Isso é meio complicado, pois em muitos casos eu estou criando e traduzindo os meus próprios textos também. Quando eu tenho um trabalho longo de tradução, normalmente eu foco nele, até porque sinto que preciso mergulhar dentro do autor, um pouco como vestir a sua pele. Para mim, é estranho dizer isso, mas eu preciso sentir o autor, e às vezes eu faço uma versão (claro, se não há pressão de datas, e normalmente não há, pois grande parte do que faço é para pessoas individuais, já que não trabalho para nenhuma agência), e espero um pouco para reler. Normalmente na segunda versão, eu já consigo ouvir o autor. É muito difícil isso acontecer numa primeira versão.
Pelo fato de morar no Canadá e trabalhar com tradução, você transita entre a língua portuguesa, a inglesa e a francesa. São línguas bem diferentes entre si. Como você lida com isso no seu trabalho?

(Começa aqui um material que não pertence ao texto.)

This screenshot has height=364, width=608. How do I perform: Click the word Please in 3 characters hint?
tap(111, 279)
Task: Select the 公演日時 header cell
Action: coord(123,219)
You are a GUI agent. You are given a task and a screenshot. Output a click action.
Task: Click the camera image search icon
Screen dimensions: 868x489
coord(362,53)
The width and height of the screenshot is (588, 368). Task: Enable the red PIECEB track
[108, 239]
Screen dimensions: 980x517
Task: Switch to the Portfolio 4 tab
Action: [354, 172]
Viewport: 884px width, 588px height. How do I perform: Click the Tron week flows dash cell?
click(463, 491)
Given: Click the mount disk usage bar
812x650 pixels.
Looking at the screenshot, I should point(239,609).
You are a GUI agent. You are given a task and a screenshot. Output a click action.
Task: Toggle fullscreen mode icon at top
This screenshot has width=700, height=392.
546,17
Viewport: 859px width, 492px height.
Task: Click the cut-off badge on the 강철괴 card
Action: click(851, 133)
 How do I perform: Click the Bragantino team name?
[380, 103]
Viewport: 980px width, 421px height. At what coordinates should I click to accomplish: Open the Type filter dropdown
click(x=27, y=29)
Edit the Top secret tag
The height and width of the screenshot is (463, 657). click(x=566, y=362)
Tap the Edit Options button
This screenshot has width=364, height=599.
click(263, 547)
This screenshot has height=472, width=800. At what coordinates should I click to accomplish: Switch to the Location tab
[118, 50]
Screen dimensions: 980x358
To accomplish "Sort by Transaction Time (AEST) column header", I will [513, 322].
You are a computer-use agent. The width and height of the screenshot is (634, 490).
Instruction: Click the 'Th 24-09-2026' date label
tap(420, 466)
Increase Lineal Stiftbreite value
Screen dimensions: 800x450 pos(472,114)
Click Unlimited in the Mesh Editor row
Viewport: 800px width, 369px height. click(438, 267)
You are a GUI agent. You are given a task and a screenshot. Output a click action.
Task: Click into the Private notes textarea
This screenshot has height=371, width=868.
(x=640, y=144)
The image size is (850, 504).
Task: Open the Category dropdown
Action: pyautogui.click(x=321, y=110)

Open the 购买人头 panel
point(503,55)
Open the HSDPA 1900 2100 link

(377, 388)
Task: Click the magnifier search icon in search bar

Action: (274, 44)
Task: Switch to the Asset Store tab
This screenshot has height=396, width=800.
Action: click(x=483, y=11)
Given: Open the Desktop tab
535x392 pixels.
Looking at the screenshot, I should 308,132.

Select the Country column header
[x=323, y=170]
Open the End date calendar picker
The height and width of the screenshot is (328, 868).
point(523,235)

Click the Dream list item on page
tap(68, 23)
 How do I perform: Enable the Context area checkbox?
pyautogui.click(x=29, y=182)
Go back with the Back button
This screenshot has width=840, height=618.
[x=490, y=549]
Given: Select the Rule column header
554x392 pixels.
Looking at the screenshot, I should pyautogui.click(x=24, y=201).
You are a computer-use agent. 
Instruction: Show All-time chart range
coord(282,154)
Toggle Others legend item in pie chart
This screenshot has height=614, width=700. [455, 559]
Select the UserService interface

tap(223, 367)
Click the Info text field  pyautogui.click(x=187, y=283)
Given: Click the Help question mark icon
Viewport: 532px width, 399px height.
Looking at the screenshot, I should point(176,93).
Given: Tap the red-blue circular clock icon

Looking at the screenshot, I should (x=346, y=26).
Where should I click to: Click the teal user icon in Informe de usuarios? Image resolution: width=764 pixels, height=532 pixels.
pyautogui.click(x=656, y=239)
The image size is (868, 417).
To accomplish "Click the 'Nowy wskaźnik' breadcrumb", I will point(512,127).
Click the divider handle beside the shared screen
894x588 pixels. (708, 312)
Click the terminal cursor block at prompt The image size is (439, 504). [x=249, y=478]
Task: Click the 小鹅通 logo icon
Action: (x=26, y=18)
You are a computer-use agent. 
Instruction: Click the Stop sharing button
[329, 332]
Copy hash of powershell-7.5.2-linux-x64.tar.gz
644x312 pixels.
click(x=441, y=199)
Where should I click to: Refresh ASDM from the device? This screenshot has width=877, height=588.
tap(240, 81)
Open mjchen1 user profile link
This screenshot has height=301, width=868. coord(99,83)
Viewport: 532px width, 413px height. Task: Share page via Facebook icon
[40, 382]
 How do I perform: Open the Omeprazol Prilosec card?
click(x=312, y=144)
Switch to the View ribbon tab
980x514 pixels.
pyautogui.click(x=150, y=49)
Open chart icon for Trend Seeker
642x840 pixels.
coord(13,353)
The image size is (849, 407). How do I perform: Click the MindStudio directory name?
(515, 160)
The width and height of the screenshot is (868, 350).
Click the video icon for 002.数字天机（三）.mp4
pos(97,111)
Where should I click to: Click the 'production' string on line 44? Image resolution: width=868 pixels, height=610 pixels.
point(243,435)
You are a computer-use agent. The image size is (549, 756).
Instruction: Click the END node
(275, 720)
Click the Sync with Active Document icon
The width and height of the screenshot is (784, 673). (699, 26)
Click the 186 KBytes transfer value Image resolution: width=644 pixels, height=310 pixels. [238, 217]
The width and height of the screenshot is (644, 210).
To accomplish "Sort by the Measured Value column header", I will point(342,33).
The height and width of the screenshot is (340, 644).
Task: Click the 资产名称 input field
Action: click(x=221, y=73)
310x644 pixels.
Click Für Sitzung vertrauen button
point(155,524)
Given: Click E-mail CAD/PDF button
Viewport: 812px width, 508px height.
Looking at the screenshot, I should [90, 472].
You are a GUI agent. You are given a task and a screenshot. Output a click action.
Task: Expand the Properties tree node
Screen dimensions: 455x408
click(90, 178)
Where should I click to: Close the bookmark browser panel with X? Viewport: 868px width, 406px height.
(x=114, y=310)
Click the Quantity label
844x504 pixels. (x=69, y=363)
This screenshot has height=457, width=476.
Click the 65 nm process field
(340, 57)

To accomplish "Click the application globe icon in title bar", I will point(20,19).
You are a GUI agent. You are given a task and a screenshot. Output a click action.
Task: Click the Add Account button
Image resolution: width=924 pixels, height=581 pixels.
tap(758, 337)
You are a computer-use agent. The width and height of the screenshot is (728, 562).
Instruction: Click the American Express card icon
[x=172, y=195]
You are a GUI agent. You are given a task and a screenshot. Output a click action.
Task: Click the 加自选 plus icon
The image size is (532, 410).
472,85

Na verdade, como eu moro em Vancouver, apesar de oficialmente o Canadá ser bilíngue, neste lado do país o francês não é falado. Claro que todos os produtos que você compra no supermercado, por exemplo, têm as duas línguas escrito. Agora eu falo francês porque estudei durante anos e viajo a Montreal constantemente. Eu confesso que inglês não é a minha língua favorita, eu apenas vivo nela, e de certa maneira aprendi a gostar pois faz parte da minha experiência com a cultura norte americana, e uma certa objetividade que essa língua impõe – comparada com a francesa e a portuguesa. Por outro lado, a língua francesa para mim é apaixonante, eu sempre gostei das músicas, da cultura, e de certa maneira, eu acho que elas se complementam, e eu consigo circular entre elas muito bem. E claro, há sempre um ganho, pois a gente aprende diversas maneiras de se expressar sobre um mesmo tema, e a diversidade sempre acrescenta, nunca limita.